Seizure Prediction Based on Hybrid Deep Learning Model Using Scalp Electroencephalogram

Epilepsy is a neurological disorder that affects the brain and causes recurring seizures. Scalp electroencephalography (EEG)-based seizure prediction is essential to improve the daily life of patients. To achieve more accurate and reliable predictions of seizures, this study introduces a hybrid model that merges the Dense Convolutional Network (DenseNet) and Bidirectional LSTM (BiLSTM). The densely connected structure of DenseNet can learn richer feature information in the initial layers, while BiLSTM can consider the correlation of the time series and better capture the dynamic changing features of the signal. The raw EEG data is first converted into a time-frequency matrix by short-time Fourier transform (STFT) and then the STFT converted images are fed into the DenseNet-BiLSTM hybrid model to carry out end-to-end feature extraction and classification.

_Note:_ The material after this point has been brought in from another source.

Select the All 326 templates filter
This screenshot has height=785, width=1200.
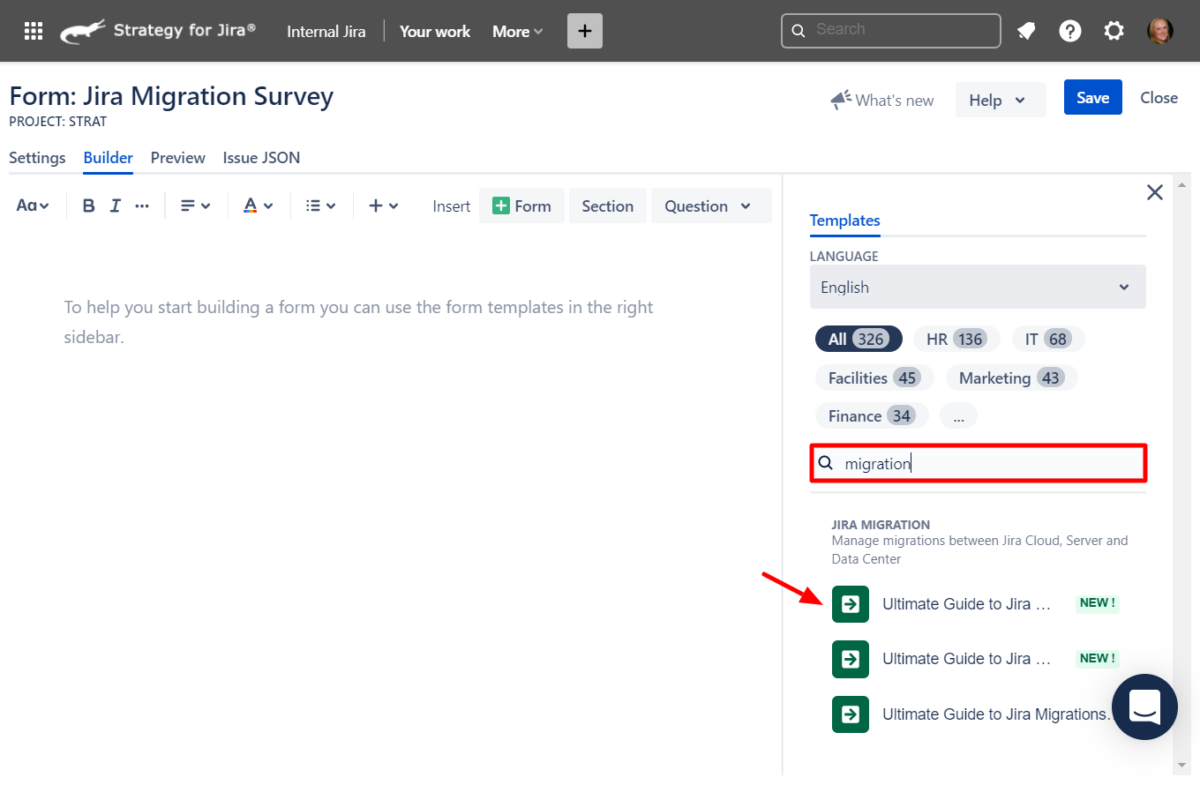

Using Leave-One-Out Cross-Validation (LOOCV), our model achieved an average accuracy of 92.45%, an average sensitivity of 92.66%, an F1-Score of 0.923, an average false prediction rate (FPR) of 0.066 per hour, and an Area Under Curve (AUC) score was 0.936 on the CHB-MIT EEG dataset. Our model exhibits superior performance when compared to state-of-the-art methods, especially lower false prediction rate, which has great potential for clinical application.